[Saved entries]
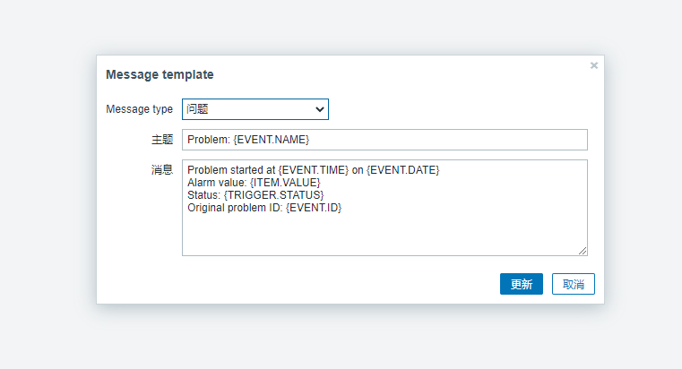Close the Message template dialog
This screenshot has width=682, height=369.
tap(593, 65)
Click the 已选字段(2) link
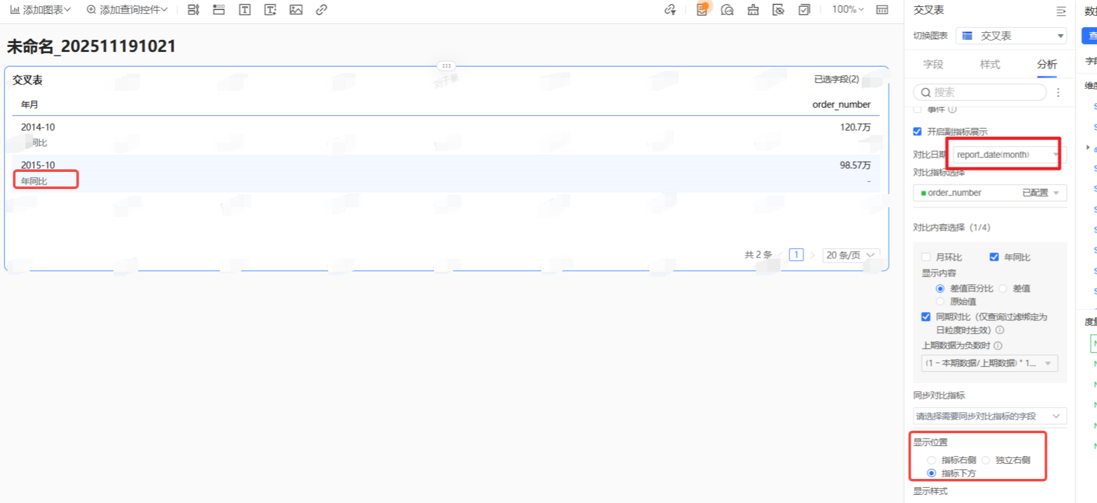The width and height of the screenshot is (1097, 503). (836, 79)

--

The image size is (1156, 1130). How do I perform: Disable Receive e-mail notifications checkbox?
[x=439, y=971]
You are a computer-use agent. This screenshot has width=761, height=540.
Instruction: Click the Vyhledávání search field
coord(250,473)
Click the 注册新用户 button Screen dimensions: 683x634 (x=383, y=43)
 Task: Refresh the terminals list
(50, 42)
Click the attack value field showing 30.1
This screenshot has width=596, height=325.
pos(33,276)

Task item >>
Taking the lines above, repeat exactly those from the line that contains "You are a computer-use" through the line that contains "Click the 注册新用户", and both of those lines as well. Include nothing else.

Solution for this task >>
You are a computer-use agent. This screenshot has width=761, height=540.
Instruction: Click the Vyhledávání search field
coord(250,473)
Click the 注册新用户 button Screen dimensions: 683x634 (x=383, y=43)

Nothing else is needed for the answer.